This article first appeared on www.phoenixcoachingsolutions.co.uk
As I lay on my makeshift bed, I close my eyes and wait for the inevitable. It has taken a long time to get me to this point – this is where I check out. I lay unmoving, waiting. The next day I am still waiting. Err … ok, so my overdose hasn’t worked and I am still here. I guess I had better ask for some help! How did I come to this? I had been a functioning depressive for may years. Outwardly smiling and efficient at work, yet in my personal life – I was falling apart. I was in debt, I couldn’t afford to make repairs to my house and I quite simply stopped functioning outside of work.
The final straw that broke me was when my precious dogs were removed from my house. They were well fed, they were healthy, but their living environment – our living environment was chaotic and unkempt. What followed was a year of being apart from my beloved dogs (my only reason for living), being pursued by an uncaring (towards humans) animal charity and appearing in court on my birthday to answer charges of neglect. Fortunately, I was able to secure a barrister from London, and I was acquitted and my dogs returned to me. They both died of old age at 12 years and 16 years.
So what changed for me? What took me from the depths of despair to being in control of my life, happy and NOT depressed?
Personal responsibility is the key to happiness
I spent many years trying to figure out why I was a screw up. After all, I was a bit of a goody two shoes growing up and thought of myself as a good girl. I also thought of myself as someone who wasn’t very good at anything, lacking in confidence and – unlovable!
As many of you will know, we are all shaped somewhat by our upbringing and those early experiences. I have to say that looking back – I certainly did not have a bad upbringing. The way I learned to rationalise it was that it just wasn’t the right upbringing for me. I was one of five children, and I was painfully shy. In my view, as an extremely sensitive child, I was simply “lost” in the noise and chaos of family life. Those who shouted loudest got the attention. Over time, I learned not to ask for help or for my needs to be met. This is something that stayed with me right throughout my life until just recently.
I always seemed to assume responsibility for others and I also felt a bit like a modern day Cinderella. This version of my psyche remained with me for many years, although I tried hard to shake it off. There were many times when I thought I was “there”. But it never stuck. For many years I was a very unhappy, angry, and passive aggressive person.
I spent a good proportion of my adult life either severely depressed, anxious or binge drinking and pretending I had a happy life. It was difficult at times, not to lament how my life would have turned out if only ….
So what changed? What changed for me was the recognition that it didn’t have to be that way. I didn’t have to blame my parents and I didn’t have to blame my sister for the sibling-rivalry-bullying that I perceived growing up. I could take personal responsibility for myself.
It was so liberating.
“Parents can only give good advice or put them on the right paths, but the final forming of a person’s character lies with their own hands.” __Anne Frank
Taking Personal Responsibility for Happiness Involves Surrendering
I came across a very interesting article as I researched this topic. I wanted to know what others had to say about the phenomenon of taking responsibility.

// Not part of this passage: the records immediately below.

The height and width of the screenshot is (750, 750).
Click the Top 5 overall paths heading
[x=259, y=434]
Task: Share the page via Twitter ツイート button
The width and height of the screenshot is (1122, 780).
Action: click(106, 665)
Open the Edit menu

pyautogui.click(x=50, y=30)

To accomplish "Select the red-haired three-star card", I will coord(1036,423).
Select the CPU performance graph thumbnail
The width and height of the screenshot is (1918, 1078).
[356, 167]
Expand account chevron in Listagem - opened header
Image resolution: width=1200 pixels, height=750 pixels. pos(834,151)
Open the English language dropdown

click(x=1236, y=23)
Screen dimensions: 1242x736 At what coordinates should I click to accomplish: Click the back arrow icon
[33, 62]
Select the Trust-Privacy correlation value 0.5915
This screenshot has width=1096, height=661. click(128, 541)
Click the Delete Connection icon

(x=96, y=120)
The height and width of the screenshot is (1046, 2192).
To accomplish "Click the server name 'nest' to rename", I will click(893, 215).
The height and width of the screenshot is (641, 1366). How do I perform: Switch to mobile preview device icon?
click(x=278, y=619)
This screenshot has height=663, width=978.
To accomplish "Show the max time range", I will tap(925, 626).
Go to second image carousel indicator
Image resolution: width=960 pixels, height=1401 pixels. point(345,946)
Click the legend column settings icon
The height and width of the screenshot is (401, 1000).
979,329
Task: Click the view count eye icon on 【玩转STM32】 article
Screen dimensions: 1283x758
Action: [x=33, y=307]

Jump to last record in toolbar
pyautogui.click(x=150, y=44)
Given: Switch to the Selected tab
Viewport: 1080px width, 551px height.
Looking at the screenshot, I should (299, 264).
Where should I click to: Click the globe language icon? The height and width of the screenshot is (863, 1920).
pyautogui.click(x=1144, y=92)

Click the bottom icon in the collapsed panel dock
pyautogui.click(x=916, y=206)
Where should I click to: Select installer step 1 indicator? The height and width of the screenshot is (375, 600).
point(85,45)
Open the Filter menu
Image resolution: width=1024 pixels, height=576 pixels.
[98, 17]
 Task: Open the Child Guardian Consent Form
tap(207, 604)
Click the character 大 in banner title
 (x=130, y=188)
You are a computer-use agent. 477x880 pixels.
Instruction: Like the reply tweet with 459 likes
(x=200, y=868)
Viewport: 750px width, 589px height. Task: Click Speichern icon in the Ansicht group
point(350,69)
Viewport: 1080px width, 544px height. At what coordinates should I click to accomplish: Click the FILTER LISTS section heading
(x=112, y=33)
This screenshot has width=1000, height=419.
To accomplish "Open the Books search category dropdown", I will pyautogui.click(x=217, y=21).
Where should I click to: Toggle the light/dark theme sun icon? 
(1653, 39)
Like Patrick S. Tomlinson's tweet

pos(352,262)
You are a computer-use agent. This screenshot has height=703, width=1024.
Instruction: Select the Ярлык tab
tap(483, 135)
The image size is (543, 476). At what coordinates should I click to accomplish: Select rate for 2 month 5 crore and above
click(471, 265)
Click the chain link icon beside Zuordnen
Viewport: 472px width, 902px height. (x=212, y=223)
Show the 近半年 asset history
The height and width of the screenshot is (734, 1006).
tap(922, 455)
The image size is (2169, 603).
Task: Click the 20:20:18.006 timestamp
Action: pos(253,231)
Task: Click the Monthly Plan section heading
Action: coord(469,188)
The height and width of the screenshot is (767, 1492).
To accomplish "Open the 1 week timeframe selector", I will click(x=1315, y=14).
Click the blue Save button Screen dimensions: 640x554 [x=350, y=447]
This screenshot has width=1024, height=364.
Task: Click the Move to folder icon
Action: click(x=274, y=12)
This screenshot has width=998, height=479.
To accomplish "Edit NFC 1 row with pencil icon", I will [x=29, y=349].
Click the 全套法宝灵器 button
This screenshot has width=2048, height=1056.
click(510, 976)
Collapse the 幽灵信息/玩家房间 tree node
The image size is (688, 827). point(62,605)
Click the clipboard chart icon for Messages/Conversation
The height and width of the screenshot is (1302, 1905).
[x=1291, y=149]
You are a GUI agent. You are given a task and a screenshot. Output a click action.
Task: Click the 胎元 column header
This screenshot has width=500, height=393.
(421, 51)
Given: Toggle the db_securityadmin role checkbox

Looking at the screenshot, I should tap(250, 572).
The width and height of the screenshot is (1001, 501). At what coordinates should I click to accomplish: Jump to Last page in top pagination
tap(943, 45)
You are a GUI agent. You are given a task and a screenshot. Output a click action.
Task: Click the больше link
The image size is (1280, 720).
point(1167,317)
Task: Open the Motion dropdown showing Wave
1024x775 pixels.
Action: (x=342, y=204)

So, what are they key aspects of taking personal responsibility, and how can YOU achieve this?
Not blaming others for your misfortunes or the way you feel.
Being happy regardless of the external circumstances or situation.
Your functional state is based on interpretation rather than reality.
You can be happy regardless of negative events in your life.
Ok, so I can almost hear you asking: but how do I achieve this? Believe it or not, it is really quite simple. In order to be happy in the face of adversity, perceived or otherwise, is to work on your confidence. If you practice being confident that you can be happy regardless of what is going on around you – then over time, this will become your reality.
You can read the full article here:
Taking personal responsibility is empowering
I have to say that I wholeheartedly agree that taking personal responsibility is crucial to being happy. Although the article talks about developing a mindset of surrender in order to achieve a state of personal responsibility, I would take that one step further.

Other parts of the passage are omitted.